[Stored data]
Segment Open

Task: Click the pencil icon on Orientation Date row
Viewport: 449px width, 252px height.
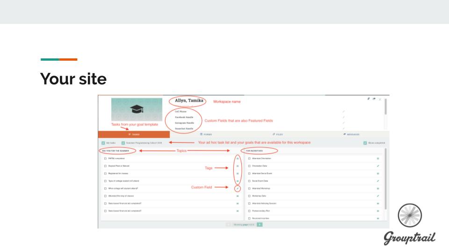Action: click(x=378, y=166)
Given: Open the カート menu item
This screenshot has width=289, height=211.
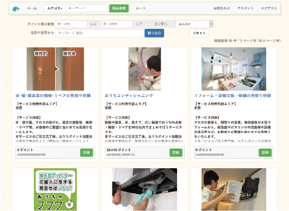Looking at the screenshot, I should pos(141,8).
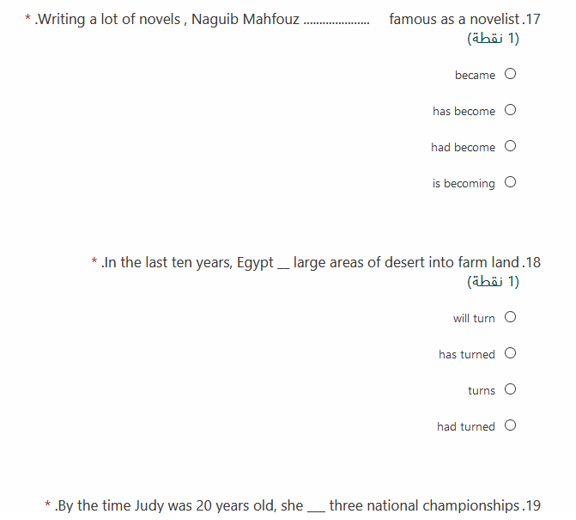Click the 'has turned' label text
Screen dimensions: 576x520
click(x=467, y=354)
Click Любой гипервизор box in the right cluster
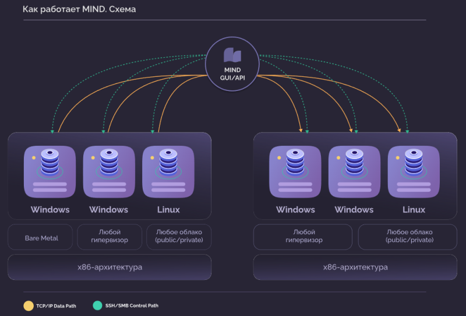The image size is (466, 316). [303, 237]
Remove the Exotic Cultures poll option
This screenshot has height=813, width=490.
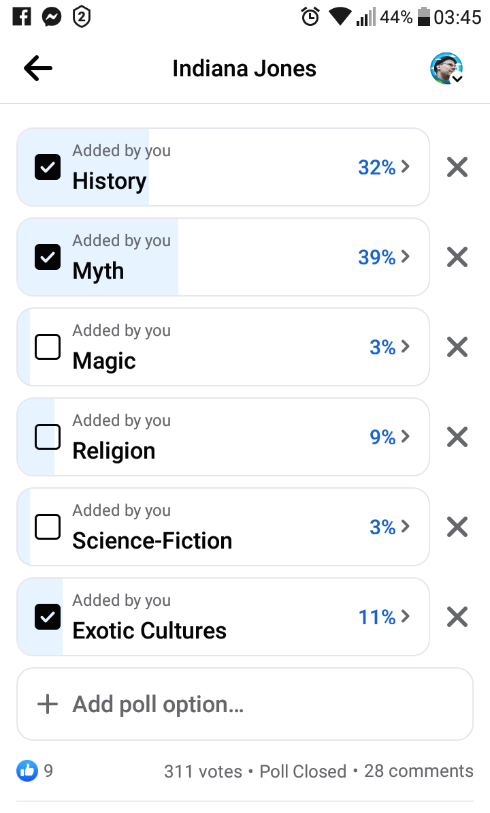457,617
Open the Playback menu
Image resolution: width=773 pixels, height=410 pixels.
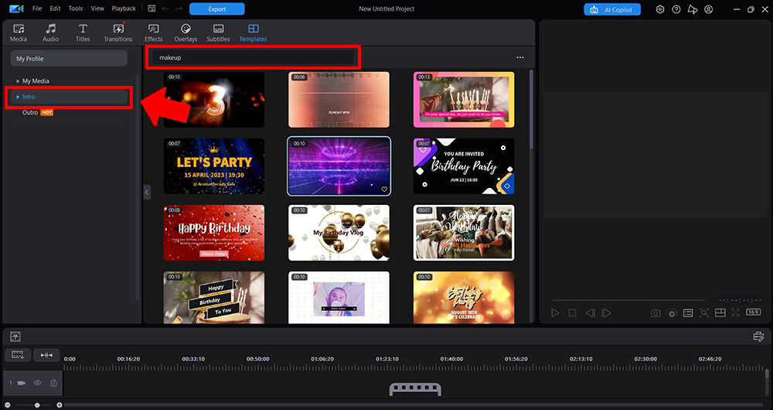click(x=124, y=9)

Segment Closed
Segment Open

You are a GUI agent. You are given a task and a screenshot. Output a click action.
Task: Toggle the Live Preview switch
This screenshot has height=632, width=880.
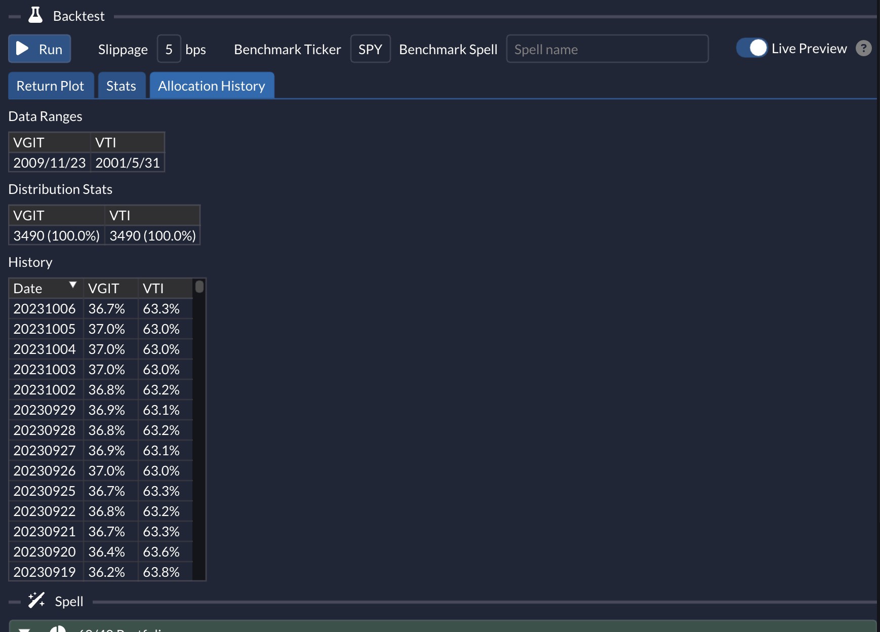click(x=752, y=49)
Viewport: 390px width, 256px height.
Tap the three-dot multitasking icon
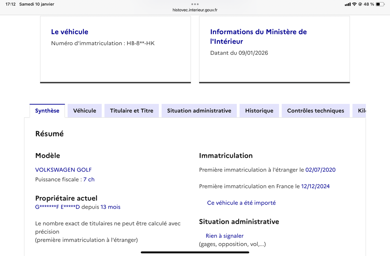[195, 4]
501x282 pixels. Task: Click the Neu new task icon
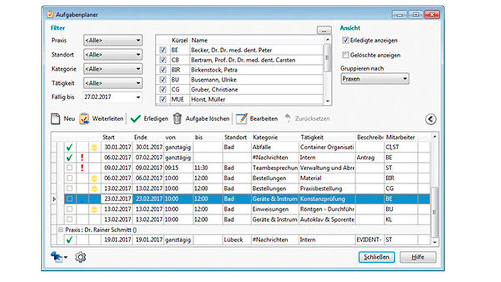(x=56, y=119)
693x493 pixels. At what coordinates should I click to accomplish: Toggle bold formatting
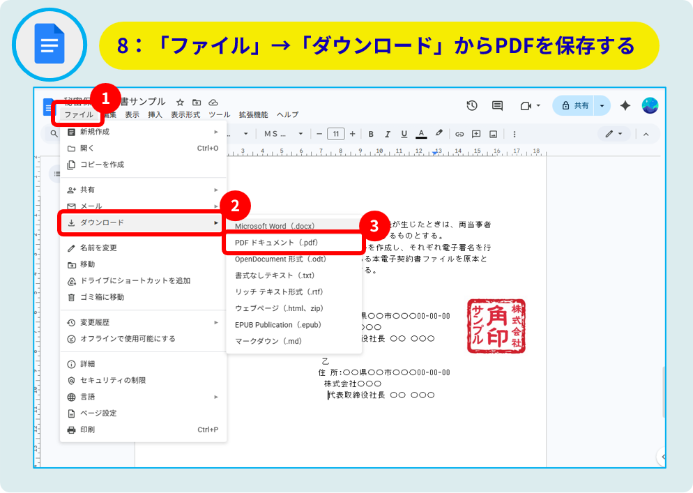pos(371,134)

Segment Closed

→ **TASK STATEMENT**
From the entries, report each line that includes the word "menu".

→ **RESPONSE TO THIS EXERCISE**
Given: Open the カート menu item
Open the Playback menu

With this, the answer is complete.